Amir Nabil, vice president of the Egyptian Photojournalists Society, which is part of the Journalists Syndicate, says the problems have recently been compounded.
“These last two months, photographers have faced harassment from several sides, police as well as protesters,” Nabil says. “It is not something new in our profession in Egypt but we have to raise our voices.”
Security forces attacked Nabil back in 2005 — he lost his right eye while covering parliamentary elections when a policeman threw a brick at him. A few years later, and despite the 25 January revolution and regime change, problems persist.
“What happens between photographers and police keeps repeating. It’s always the same story. They target photographers, break or confiscate their cameras, steal their wallets and arrest them for hours, while beating them up, or not if they are lucky,” says Nabil.
On 16 March, clashes erupted when Muslim Brotherhood members attacked protesters spraying anti-Brotherhood graffiti near the group’s headquarters in Moqattam, on the edge of Cairo. Security officers then targeted photographers and journalists covering the clashes.
Witnesses said Brotherhood members used sticks and iron chains in the attack, breaking Mohamed Nabil’s leg and Amr Diab’s arm. Both men are photographers for Al-Watan newspaper.
“I was taking pictures of young people drawing on the ground, then security guards came out of the [Brotherhood] headquarters building and started to clash with the youth. When they saw me and my colleagues reporting what was happening, they started to shout at us, saying that we were bad media,” says Diab.
Diab says they then attacked the photographers and their cameras, and injured his arm. “Afterward, I went to the prosecutor’s office to complain, and although he said those who did that would be sued, I haven’t seen anything moving or any action taken against them,” he says.
Photojournalists see impunity as a reason for the continued attacks against them. Helal says her camera lens was broken and she was punched during a march on 26 January 2011.
“I fell on the ground. Fortunately, people helped me stand up. I’m a member of the Journalists Syndicate, which issued a [statement] but nothing else,” she says. “I didn’t get any compensation for what happened and the security officers will never get sued.”

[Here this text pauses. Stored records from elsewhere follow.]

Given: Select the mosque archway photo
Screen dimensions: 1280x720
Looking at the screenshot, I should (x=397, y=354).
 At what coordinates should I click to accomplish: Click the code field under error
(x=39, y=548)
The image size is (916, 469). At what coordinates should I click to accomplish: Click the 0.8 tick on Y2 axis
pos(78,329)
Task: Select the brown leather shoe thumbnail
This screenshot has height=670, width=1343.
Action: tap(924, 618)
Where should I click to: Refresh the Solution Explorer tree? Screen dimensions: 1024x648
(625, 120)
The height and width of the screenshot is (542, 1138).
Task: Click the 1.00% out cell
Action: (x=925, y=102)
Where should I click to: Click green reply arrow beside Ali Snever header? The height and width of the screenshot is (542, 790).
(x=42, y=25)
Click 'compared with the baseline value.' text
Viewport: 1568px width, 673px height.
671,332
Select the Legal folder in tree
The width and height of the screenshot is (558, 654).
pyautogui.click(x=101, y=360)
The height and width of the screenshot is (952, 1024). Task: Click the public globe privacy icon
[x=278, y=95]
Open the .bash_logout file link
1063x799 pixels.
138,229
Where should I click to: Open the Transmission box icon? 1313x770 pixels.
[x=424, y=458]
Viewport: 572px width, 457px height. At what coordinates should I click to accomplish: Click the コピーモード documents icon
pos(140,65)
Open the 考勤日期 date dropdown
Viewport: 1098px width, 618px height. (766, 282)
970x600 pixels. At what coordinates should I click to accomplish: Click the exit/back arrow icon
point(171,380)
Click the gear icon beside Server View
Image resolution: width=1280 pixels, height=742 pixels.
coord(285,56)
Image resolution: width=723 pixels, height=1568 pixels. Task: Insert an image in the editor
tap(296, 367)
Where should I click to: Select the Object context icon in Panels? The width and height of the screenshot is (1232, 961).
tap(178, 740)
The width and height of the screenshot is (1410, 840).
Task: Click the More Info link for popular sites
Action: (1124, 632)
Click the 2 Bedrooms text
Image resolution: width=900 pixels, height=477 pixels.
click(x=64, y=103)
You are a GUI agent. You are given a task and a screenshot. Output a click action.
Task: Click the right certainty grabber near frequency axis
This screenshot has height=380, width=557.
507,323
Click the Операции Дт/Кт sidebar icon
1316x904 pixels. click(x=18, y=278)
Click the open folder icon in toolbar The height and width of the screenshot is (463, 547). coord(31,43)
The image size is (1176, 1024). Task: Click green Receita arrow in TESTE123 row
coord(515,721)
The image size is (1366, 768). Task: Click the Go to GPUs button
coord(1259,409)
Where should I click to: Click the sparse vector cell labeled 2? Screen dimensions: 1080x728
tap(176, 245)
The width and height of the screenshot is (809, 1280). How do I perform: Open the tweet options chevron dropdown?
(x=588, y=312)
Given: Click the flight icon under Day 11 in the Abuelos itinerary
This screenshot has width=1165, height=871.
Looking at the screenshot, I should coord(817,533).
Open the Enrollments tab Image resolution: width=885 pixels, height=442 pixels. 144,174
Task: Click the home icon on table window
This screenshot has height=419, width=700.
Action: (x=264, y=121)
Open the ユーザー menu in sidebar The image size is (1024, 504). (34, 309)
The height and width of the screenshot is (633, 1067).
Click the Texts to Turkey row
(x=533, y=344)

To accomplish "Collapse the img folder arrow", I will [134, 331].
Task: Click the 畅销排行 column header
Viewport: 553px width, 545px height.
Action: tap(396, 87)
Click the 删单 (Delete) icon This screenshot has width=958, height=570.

Earlier this month, Diab and Nabil met with Interior Ministry officials to address the issue. Nabil says they were promised that harassment of photographers would stop, and that a Central Security Forces general would meet with them.
“We do these meetings because we are no one’s enemy. We covered [Hosni] Mubarak as we are now covering the Brotherhood. The camera should be respected because it never lies,” says Nabil.
Nabil and others complain that police are not the only force preventing them from doing their work. They say protesters also sometimes prevent photographers from doing their work, and threaten to break their cameras if they are caught taking pictures.
Nabil explains that these protesters fear being recognized in the media, leading to police arrests. “Also, most of the time, if they don’t want us to take pictures, they are probably doing something wrong,” he says.
Hamada al-Rasam, also a photographer, says he understands why protesters are sometimes worried about having their photos taken, because photos can be misused or the wrong captions printed in error.
“The problem is not about a law to respect photographers, the problem is on the ground. The protesters and the police have to understand that we are just taking photos. We want to tell people what happened. We are not the Brotherhood, the ultras or the Black Bloc,” says Mohamed Aley Eddin, a freelance photographer.
Nabil stresses this will only happen if people understand that photographers do not take positions. “We would like people to understand that a photographer is not expressing his or her point of view. They are just reflecting what’s happening. When they leave their cameras at home, then they can express whatever they want,” he says.
With meager pay and scant institutional support, particularly for photojournalists working without contracts, the risks are high. Many say it a passion for the job that keeps them going.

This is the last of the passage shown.